| Exercise goal |
Of the lines in the data below, write out exactly those from the one holding "Task: Click the 600 solved progress circle" through the one holding "Click the MyHeritage", both included.

Content starts

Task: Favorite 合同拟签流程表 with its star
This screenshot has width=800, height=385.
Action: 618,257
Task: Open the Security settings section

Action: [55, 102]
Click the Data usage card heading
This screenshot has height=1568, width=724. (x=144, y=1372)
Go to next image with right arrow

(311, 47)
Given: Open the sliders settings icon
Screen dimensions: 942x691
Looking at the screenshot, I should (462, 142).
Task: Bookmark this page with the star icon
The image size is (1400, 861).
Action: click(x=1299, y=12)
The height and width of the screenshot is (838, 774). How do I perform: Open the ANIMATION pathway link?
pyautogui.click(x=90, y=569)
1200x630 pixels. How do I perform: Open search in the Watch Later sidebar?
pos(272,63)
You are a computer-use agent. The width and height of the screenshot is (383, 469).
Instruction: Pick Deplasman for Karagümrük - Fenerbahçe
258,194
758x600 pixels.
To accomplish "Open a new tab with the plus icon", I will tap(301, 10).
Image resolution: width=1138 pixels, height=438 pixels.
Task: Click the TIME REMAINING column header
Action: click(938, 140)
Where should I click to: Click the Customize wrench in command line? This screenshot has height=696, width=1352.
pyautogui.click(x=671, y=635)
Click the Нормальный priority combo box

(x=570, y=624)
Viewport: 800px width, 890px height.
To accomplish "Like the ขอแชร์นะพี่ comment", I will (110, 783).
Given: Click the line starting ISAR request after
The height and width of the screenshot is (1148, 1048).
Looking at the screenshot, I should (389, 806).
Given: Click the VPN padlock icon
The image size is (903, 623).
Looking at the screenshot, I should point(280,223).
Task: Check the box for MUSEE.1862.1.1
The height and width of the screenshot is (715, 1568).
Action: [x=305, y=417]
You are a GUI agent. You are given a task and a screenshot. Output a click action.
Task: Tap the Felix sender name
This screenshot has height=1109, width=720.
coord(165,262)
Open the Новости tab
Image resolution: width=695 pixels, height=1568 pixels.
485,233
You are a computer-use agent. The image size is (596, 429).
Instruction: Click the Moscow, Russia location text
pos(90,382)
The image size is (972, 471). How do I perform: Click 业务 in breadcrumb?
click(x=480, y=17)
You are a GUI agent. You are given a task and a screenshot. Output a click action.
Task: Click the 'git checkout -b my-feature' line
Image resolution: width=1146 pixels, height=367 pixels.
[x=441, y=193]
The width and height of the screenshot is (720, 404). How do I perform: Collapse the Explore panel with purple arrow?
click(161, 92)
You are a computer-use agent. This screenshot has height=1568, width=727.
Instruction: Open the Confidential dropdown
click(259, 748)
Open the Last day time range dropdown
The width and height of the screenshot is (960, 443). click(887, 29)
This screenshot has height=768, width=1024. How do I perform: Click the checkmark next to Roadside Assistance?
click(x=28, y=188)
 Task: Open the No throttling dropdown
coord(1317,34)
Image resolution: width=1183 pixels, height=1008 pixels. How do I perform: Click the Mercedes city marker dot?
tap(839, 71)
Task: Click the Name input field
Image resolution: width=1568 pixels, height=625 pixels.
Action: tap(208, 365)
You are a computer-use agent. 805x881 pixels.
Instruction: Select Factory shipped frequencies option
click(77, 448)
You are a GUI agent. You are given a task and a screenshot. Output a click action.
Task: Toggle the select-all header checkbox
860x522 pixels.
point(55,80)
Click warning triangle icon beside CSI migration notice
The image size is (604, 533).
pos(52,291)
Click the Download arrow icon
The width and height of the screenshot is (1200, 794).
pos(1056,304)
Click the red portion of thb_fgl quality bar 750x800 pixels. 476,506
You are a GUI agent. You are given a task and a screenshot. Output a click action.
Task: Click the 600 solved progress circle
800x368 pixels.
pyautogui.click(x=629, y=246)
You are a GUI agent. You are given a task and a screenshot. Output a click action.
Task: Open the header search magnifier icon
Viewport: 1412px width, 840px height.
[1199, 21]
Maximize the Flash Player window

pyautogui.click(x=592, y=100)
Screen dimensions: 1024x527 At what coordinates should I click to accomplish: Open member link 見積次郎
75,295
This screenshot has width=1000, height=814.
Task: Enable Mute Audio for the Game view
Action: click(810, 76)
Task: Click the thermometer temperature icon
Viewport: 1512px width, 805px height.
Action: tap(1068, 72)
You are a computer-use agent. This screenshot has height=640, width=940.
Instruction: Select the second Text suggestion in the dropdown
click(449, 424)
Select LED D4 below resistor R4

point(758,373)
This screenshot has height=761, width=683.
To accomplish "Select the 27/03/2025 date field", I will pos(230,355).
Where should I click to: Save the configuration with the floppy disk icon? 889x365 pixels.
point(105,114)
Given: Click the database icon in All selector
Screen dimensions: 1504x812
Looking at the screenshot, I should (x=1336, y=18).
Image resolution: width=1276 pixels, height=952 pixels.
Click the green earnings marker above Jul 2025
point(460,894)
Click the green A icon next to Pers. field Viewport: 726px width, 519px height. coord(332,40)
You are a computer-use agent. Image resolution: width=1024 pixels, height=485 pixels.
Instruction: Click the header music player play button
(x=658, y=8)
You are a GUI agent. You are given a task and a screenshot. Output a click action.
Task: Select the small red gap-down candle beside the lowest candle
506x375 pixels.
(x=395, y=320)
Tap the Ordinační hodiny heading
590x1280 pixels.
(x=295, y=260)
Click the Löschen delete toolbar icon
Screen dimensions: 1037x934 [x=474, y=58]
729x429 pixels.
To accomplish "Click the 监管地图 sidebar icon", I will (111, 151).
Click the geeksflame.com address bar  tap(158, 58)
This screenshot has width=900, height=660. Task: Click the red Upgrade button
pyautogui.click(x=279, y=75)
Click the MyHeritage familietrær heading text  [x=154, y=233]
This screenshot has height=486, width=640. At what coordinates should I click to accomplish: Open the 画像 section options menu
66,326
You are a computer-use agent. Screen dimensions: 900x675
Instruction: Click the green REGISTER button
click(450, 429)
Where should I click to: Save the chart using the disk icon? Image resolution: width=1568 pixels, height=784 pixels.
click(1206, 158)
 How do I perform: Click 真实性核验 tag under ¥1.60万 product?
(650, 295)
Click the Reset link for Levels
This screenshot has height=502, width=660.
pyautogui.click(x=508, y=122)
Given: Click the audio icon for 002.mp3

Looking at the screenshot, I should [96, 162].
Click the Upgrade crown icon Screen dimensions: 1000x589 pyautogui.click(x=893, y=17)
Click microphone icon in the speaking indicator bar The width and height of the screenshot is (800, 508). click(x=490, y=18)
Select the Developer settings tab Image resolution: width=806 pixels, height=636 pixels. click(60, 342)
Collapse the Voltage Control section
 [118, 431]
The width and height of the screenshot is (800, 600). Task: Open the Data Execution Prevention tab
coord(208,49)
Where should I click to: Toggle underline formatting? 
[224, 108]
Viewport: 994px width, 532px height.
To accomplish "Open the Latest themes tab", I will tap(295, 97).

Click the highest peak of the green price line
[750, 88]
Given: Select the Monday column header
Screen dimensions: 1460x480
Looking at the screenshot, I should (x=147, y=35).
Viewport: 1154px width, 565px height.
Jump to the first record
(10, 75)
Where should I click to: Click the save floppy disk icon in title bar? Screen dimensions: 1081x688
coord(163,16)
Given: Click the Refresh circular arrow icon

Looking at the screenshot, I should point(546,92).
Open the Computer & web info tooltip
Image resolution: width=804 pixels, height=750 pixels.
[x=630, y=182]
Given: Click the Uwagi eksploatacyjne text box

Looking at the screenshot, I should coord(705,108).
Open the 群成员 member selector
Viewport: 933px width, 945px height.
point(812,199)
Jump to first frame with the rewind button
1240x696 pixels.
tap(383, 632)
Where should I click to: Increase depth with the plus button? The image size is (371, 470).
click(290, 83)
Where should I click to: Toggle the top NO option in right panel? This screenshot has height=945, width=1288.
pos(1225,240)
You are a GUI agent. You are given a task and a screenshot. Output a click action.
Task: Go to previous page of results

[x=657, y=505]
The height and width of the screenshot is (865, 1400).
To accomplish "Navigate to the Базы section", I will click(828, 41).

Content ends

| Result for this task |
Task: Click the 600 solved progress circle
800x368 pixels.
pyautogui.click(x=629, y=246)
You are a GUI agent. You are given a task and a screenshot. Output a click action.
Task: Open the header search magnifier icon
Viewport: 1412px width, 840px height.
[1199, 21]
Maximize the Flash Player window

pyautogui.click(x=592, y=100)
Screen dimensions: 1024x527 At what coordinates should I click to accomplish: Open member link 見積次郎
75,295
This screenshot has width=1000, height=814.
Task: Enable Mute Audio for the Game view
Action: click(810, 76)
Task: Click the thermometer temperature icon
Viewport: 1512px width, 805px height.
Action: tap(1068, 72)
You are a computer-use agent. This screenshot has height=640, width=940.
Instruction: Select the second Text suggestion in the dropdown
click(449, 424)
Select LED D4 below resistor R4

point(758,373)
This screenshot has height=761, width=683.
To accomplish "Select the 27/03/2025 date field", I will pos(230,355).
Where should I click to: Save the configuration with the floppy disk icon? 889x365 pixels.
point(105,114)
Given: Click the database icon in All selector
Screen dimensions: 1504x812
Looking at the screenshot, I should (x=1336, y=18).
Image resolution: width=1276 pixels, height=952 pixels.
Click the green earnings marker above Jul 2025
point(460,894)
Click the green A icon next to Pers. field Viewport: 726px width, 519px height. coord(332,40)
You are a computer-use agent. Image resolution: width=1024 pixels, height=485 pixels.
Instruction: Click the header music player play button
(x=658, y=8)
You are a GUI agent. You are given a task and a screenshot. Output a click action.
Task: Select the small red gap-down candle beside the lowest candle
506x375 pixels.
(x=395, y=320)
Tap the Ordinační hodiny heading
590x1280 pixels.
(x=295, y=260)
Click the Löschen delete toolbar icon
Screen dimensions: 1037x934 [x=474, y=58]
729x429 pixels.
To accomplish "Click the 监管地图 sidebar icon", I will (111, 151).
Click the geeksflame.com address bar  tap(158, 58)
This screenshot has width=900, height=660. Task: Click the red Upgrade button
pyautogui.click(x=279, y=75)
Click the MyHeritage familietrær heading text  [x=154, y=233]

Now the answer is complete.